Required action: Nothing past the line containing "Click the 分點成交力 blue header" belongs in the output. Copy exactly every line of the data below from the first up to and including it.

Extracted data entries
+++++

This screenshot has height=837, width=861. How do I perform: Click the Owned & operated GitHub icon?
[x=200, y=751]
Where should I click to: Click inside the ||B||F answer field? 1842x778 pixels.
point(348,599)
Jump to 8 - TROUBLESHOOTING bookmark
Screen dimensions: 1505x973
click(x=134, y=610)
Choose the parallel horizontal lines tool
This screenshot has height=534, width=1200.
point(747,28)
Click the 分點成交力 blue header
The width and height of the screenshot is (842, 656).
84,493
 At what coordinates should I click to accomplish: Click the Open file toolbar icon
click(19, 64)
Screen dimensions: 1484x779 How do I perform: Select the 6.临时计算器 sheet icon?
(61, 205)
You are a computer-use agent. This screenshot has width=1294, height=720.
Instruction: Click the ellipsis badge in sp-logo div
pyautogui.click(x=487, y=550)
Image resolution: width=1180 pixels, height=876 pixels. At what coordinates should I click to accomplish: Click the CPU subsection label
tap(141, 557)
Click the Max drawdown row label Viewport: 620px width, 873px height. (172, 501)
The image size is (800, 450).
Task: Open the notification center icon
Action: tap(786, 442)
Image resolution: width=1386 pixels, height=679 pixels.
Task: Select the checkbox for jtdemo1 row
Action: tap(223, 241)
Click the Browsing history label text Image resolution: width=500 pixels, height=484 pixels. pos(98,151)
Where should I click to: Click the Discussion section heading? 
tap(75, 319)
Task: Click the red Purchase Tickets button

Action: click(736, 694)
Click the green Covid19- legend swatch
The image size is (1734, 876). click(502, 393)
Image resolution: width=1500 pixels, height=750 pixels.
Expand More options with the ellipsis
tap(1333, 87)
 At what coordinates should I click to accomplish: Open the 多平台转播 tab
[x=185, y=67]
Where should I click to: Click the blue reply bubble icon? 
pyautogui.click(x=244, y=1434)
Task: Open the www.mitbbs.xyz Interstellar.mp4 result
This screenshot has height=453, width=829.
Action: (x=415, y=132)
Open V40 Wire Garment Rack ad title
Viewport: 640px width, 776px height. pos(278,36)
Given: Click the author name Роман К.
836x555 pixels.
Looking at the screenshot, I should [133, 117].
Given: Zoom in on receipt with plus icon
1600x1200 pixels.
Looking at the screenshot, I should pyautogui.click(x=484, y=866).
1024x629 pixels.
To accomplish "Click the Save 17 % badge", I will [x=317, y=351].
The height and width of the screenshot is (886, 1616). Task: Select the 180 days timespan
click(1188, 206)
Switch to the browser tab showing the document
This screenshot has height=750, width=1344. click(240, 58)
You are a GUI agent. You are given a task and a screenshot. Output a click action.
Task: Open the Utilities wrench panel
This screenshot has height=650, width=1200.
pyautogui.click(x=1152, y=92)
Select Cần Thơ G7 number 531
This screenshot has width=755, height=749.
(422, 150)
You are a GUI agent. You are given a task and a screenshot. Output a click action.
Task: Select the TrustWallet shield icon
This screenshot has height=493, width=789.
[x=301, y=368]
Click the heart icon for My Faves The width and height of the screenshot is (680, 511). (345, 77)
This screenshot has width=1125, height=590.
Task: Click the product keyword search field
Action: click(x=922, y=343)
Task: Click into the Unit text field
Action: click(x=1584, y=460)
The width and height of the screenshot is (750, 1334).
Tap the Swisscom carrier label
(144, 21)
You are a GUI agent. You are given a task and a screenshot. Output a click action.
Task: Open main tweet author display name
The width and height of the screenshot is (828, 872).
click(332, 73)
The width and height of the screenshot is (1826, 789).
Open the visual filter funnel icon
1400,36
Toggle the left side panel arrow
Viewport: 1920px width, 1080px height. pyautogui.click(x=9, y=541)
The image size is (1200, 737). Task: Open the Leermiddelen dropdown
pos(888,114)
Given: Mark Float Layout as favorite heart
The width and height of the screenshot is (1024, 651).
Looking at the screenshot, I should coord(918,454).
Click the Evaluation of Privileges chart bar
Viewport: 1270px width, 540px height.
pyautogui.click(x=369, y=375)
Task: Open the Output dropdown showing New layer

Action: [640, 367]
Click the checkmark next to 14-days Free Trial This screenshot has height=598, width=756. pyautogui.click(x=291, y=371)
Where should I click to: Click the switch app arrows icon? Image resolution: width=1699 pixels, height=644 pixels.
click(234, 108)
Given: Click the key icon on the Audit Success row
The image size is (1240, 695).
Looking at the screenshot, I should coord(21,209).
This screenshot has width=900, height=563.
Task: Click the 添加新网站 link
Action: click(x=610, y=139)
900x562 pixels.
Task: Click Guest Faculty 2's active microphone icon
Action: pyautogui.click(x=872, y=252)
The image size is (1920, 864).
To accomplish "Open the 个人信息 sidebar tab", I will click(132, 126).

+++++

Result for this exercise:
This screenshot has height=837, width=861. How do I perform: Click the Owned & operated GitHub icon?
[x=200, y=751]
Where should I click to: Click inside the ||B||F answer field? 1842x778 pixels.
point(348,599)
Jump to 8 - TROUBLESHOOTING bookmark
Screen dimensions: 1505x973
click(x=134, y=610)
Choose the parallel horizontal lines tool
This screenshot has height=534, width=1200.
point(747,28)
Click the 分點成交力 blue header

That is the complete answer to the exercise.